Antecedentes al Teatro Nacional

Desde que en el Teatro de los Estados se comenzara a representar obras en su idioma, el resurgimiento nacional checo comenzaría su andadura poco a poco, sin descanso, asentando las bases de los acontecimientos de mitad del siglo XIX.

Ya uno de los directores de aquel teatro, Josef Kajetán Tyl, en 1842 había propuesto que el antaño Teatro Nostic fuera parte del Teatro Nacional. Las representaciones checas, en su mayoría se realizaban en teatros de madera, que aparecían y desaparecían continuamente. En 1844 se enviaría, por parte de la cooperativa del Teatro, una solicitud a Viena para la creación de un edificio en piedra para los checos, que jamás fue contestada.

Eso hizo que personas afines a aquel movimiento nacionalista como František Palacký, o el propio Josef Kajetán Tyl, depositaran el 29 de enero de 1845 ante el Comité Provincial de la Asamblea Checa, es decir, el Parlamento regional, el permiso para el privilegio de construir, decorar, mantener y llevar un Teatro Checo completamente independiente.

Creación de la Sociedad para el establecimiento del Teatro Nacional

A pesar de que el permiso les fue concedido en abril de 1845, no sería hasta seis años más tarde, que se creó la Fundación para la creación del Teatro Nacional en 1851. A partir de entonces, se comenzarían colectas públicas para conseguir los fondos necesarios que permitieran la construcción.

Gracias a multitud de artistas checos que compartían la causa, aristócratas, benefactores solidarios, asociaciones culturales y ciudadanos individuales, al cabo de un año se obtuvieron los fondos suficientes para la compra de un terreno a orillas del Moldava. 28 acres de la antigua fábrica de sal, con una localización magnífica frente al Castillo de Praga.

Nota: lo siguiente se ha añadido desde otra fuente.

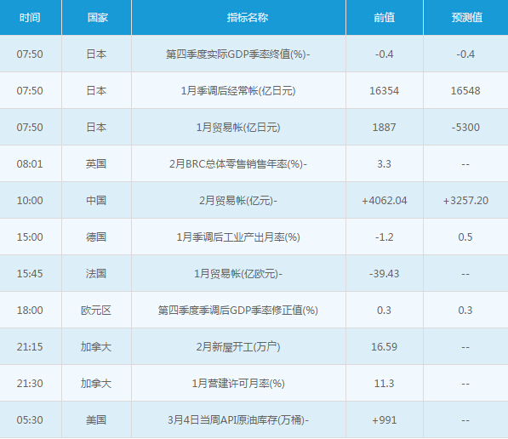Click the +4062.04 previous value cell

[x=385, y=201]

No tardarían en aparecer los problemas entre quienes querían un edificio más sencillo, pero más rápido y sencillo de levantar, o aquellos que requerían un auténtico símbolo del nacionalismo checo, pero con mayores dificultades económicas.

Se levanta el Teatro Provisional

Los problemas se acabaron cuando el arquitecto Ignác Ullmann presentó el proyecto de creación de un edificio que sirviera para ambos bandos. Ya que los terrenos tenían forma trapezoidal, se podía crear un pequeño teatro en apenas medio año. Se representarían obras checas mientras se construía en la parte norte el que acabaría siendo uno de los edificios más emblemáticos de Praga.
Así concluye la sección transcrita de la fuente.